State agencies are in the process of developing their budget requests (Legislative Appropriations Requests, or LARs) for the next legislative session, so TCTA recently took the opportunity to again ask Education Commissioner Mike Morath to include increased funding for school employee health insurance in the TEA budget. Morath’s response was encouraging, though not definitive (see excerpts below), and TCTA will continue to urge state officials and legislators to deal with this increasingly critical issue.

In his written response to TCTA, Commissioner Morath said: “I firmly believe teachers are vital to the educational attainment of our students. It is important that they feel valued and are treated as the professionals they are in their craft. … [I]n my conversations with members of the legislature it is clear that the issues teachers face regarding their retirement and health plans are still at the top of their minds. I agree with you on the importance of this issue. … I will ensure we bring this particular request to our discussions and will consider whether we are able to include it in our LAR submission.”

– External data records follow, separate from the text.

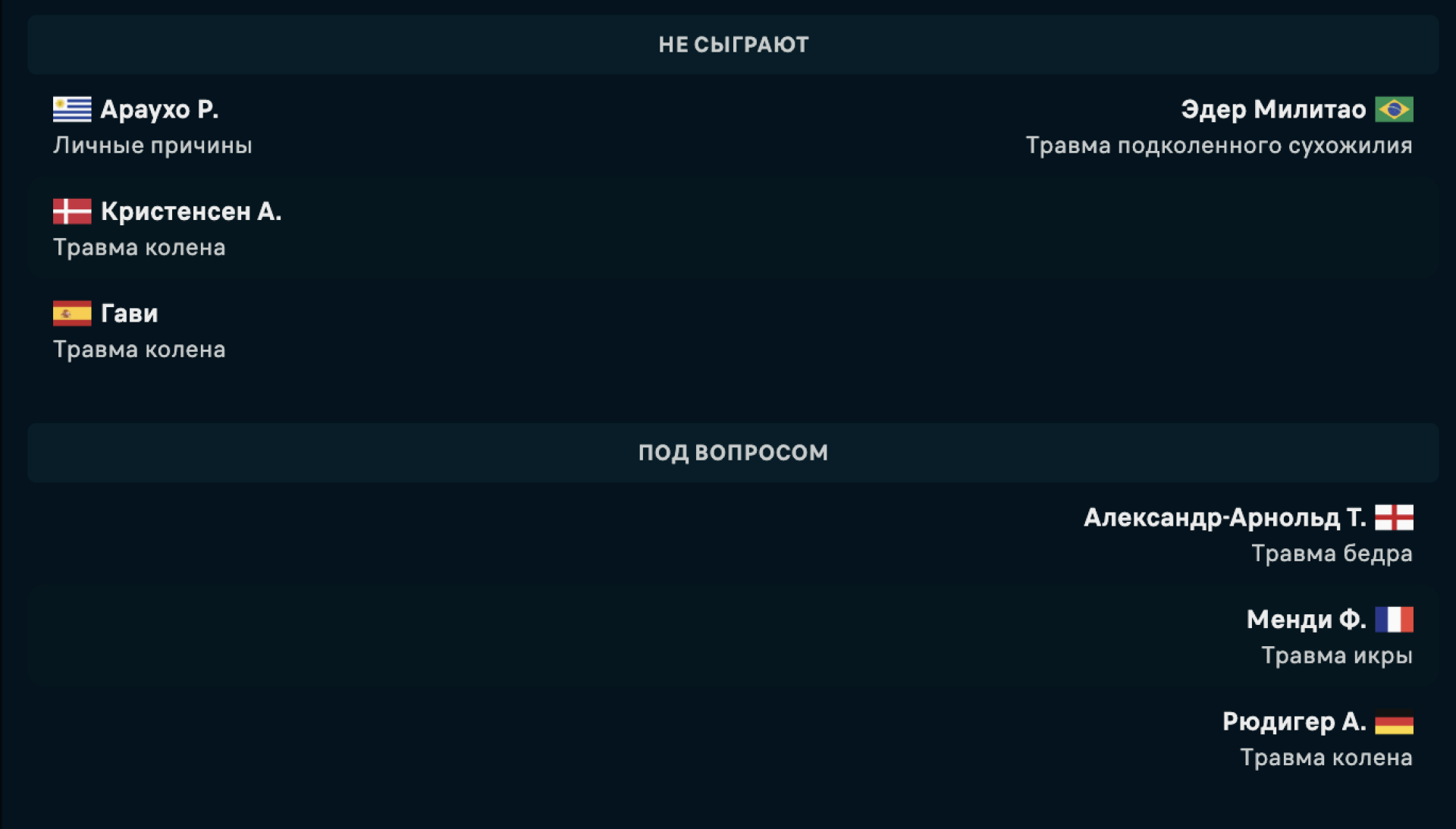Screen dimensions: 1456x829
Task: Click the Uruguay flag beside Араухо Р.
Action: [72, 109]
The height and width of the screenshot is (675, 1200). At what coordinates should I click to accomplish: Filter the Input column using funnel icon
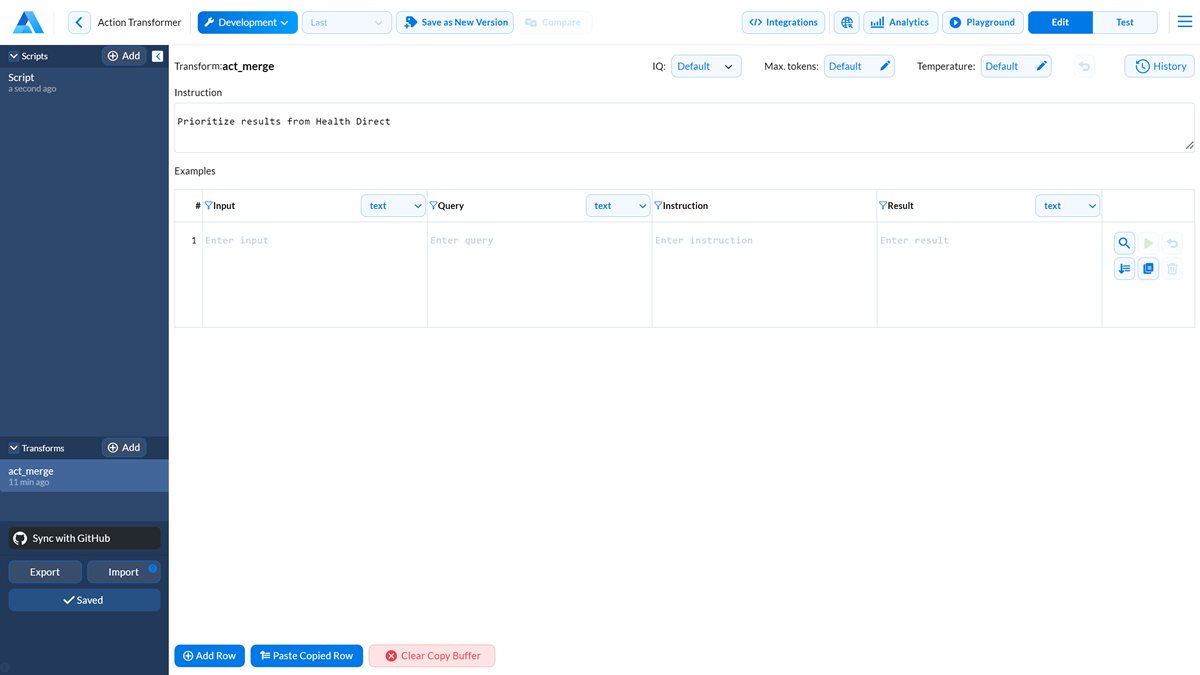(x=209, y=206)
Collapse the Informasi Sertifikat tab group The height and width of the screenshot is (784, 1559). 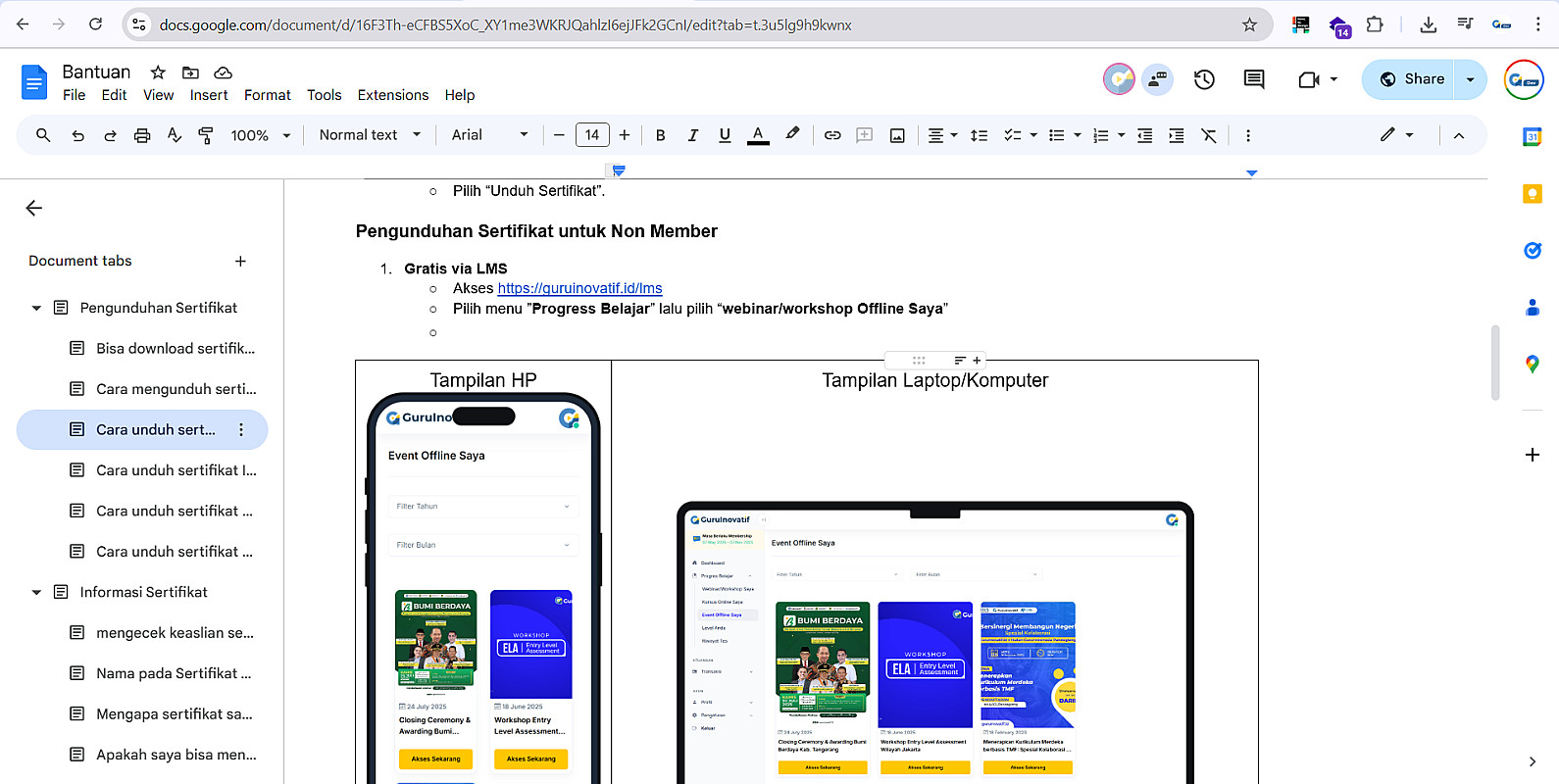[36, 592]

Morath noted that the legislature faces competing priorities in the upcoming session, including the costs arising from Hurricane Harvey devastation in 2017, along with a projected budget shortfall. TCTA encourages our members to ask your legislators to make increased funding for teacher health insurance a priority in the 2019 legislative session. For information to help you while communicating with lawmakers, see the background section below:

Background

Funding for active employee health insurance has been largely ignored during the budget process over the years because of a few complicating factors:

  1. Some employees’ insurance is provided through the state program (ActiveCare), some through state-approved HMOs, and some through local insurance plans. However, funding from the state — $75 per employee per month — is the same for all school employees. (School districts must contribute at least $150 per employee per month; many contribute more.)
  2. ActiveCare is administered through the Teacher Retirement System, but TRS has no involvement with the funding for the program, and thus there is no place in the TRS budget to ask for an increase.
  3. The state’s $75 contribution is distributed through the school finance formulas (via the Texas Education Agency and the Foundation School Program) but there is not even a line item in the TEA budget for it.

Because of these factors, no agency has taken responsibility for asking for an increase in funding. This has contributed to the fact that the state’s contribution has remained at $75 since the plan was first implemented in 2002. Without state funding increases, the burden has fallen on employees (primarily) and districts (to a lesser extent, and solely at their own discretion) to cover the soaring premium hikes of the last 16 years.